_TASK INPUTS_:
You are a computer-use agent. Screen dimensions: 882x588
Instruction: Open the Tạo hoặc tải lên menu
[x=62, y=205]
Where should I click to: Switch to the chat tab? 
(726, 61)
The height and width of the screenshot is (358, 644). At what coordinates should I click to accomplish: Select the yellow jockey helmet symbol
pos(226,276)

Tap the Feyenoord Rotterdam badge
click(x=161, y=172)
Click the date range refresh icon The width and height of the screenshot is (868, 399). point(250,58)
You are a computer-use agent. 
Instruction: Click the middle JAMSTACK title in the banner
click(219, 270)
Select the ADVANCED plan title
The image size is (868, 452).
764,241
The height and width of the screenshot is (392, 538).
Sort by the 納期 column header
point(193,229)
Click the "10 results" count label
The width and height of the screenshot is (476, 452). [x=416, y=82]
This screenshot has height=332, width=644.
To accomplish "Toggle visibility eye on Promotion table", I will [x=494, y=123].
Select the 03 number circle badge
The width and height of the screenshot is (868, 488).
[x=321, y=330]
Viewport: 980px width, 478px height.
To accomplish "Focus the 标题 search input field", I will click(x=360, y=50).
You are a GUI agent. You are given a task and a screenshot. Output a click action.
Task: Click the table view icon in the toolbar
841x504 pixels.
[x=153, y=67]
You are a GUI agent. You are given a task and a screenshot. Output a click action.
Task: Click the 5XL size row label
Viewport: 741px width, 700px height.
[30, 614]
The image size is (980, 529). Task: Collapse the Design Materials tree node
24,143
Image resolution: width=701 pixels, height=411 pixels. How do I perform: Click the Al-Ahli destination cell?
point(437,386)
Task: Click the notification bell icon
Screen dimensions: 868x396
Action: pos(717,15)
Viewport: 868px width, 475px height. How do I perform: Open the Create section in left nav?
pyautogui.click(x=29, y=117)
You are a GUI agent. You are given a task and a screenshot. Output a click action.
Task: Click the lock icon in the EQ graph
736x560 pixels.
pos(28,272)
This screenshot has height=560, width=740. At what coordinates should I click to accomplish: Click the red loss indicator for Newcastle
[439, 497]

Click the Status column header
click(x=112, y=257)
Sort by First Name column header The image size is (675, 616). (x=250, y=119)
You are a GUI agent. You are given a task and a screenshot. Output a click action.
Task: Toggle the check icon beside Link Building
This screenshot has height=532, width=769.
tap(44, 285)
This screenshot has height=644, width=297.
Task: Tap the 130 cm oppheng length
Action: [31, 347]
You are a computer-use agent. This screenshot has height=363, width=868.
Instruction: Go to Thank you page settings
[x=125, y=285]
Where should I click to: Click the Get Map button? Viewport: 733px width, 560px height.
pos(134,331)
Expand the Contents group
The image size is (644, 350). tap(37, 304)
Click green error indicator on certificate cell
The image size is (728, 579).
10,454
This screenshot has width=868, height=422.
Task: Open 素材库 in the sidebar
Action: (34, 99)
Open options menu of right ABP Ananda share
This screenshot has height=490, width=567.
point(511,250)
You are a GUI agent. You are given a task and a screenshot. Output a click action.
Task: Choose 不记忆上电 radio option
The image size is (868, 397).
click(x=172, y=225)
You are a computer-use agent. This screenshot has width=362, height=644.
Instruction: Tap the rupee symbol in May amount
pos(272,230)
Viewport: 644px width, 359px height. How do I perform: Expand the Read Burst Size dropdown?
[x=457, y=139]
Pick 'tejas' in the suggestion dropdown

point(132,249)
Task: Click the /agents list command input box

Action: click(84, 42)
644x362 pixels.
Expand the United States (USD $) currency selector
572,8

_TRY IT_: Please copy the whole of the material exactly as written.

_RESPONSE BELOW_:
You are a computer-use agent. Screen dimensions: 882x588
Instruction: Open the Tạo hoặc tải lên menu
[x=62, y=205]
Where should I click to: Switch to the chat tab? 
(726, 61)
The height and width of the screenshot is (358, 644). At what coordinates should I click to accomplish: Select the yellow jockey helmet symbol
pos(226,276)

Tap the Feyenoord Rotterdam badge
click(x=161, y=172)
Click the date range refresh icon The width and height of the screenshot is (868, 399). point(250,58)
You are a computer-use agent. 
Instruction: Click the middle JAMSTACK title in the banner
click(219, 270)
Select the ADVANCED plan title
The image size is (868, 452).
764,241
The height and width of the screenshot is (392, 538).
Sort by the 納期 column header
point(193,229)
Click the "10 results" count label
The width and height of the screenshot is (476, 452). [x=416, y=82]
This screenshot has height=332, width=644.
To accomplish "Toggle visibility eye on Promotion table", I will [x=494, y=123].
Select the 03 number circle badge
The width and height of the screenshot is (868, 488).
[x=321, y=330]
Viewport: 980px width, 478px height.
To accomplish "Focus the 标题 search input field", I will click(x=360, y=50).
You are a GUI agent. You are given a task and a screenshot. Output a click action.
Task: Click the table view icon in the toolbar
841x504 pixels.
[x=153, y=67]
You are a GUI agent. You are given a task and a screenshot. Output a click action.
Task: Click the 5XL size row label
Viewport: 741px width, 700px height.
[30, 614]
The image size is (980, 529). Task: Collapse the Design Materials tree node
24,143
Image resolution: width=701 pixels, height=411 pixels. How do I perform: Click the Al-Ahli destination cell?
point(437,386)
Task: Click the notification bell icon
Screen dimensions: 868x396
Action: pos(717,15)
Viewport: 868px width, 475px height. How do I perform: Open the Create section in left nav?
pyautogui.click(x=29, y=117)
You are a GUI agent. You are given a task and a screenshot. Output a click action.
Task: Click the lock icon in the EQ graph
736x560 pixels.
pos(28,272)
This screenshot has height=560, width=740. At what coordinates should I click to accomplish: Click the red loss indicator for Newcastle
[439, 497]

Click the Status column header
click(x=112, y=257)
Sort by First Name column header The image size is (675, 616). (x=250, y=119)
You are a GUI agent. You are given a task and a screenshot. Output a click action.
Task: Toggle the check icon beside Link Building
This screenshot has height=532, width=769.
tap(44, 285)
This screenshot has height=644, width=297.
Task: Tap the 130 cm oppheng length
Action: [31, 347]
You are a computer-use agent. This screenshot has height=363, width=868.
Instruction: Go to Thank you page settings
[x=125, y=285]
Where should I click to: Click the Get Map button? Viewport: 733px width, 560px height.
pos(134,331)
Expand the Contents group
The image size is (644, 350). tap(37, 304)
Click green error indicator on certificate cell
The image size is (728, 579).
10,454
This screenshot has width=868, height=422.
Task: Open 素材库 in the sidebar
Action: (34, 99)
Open options menu of right ABP Ananda share
This screenshot has height=490, width=567.
point(511,250)
You are a GUI agent. You are given a task and a screenshot. Output a click action.
Task: Choose 不记忆上电 radio option
The image size is (868, 397).
click(x=172, y=225)
You are a computer-use agent. This screenshot has width=362, height=644.
Instruction: Tap the rupee symbol in May amount
pos(272,230)
Viewport: 644px width, 359px height. How do I perform: Expand the Read Burst Size dropdown?
[x=457, y=139]
Pick 'tejas' in the suggestion dropdown

point(132,249)
Task: Click the /agents list command input box

Action: click(84, 42)
644x362 pixels.
Expand the United States (USD $) currency selector
572,8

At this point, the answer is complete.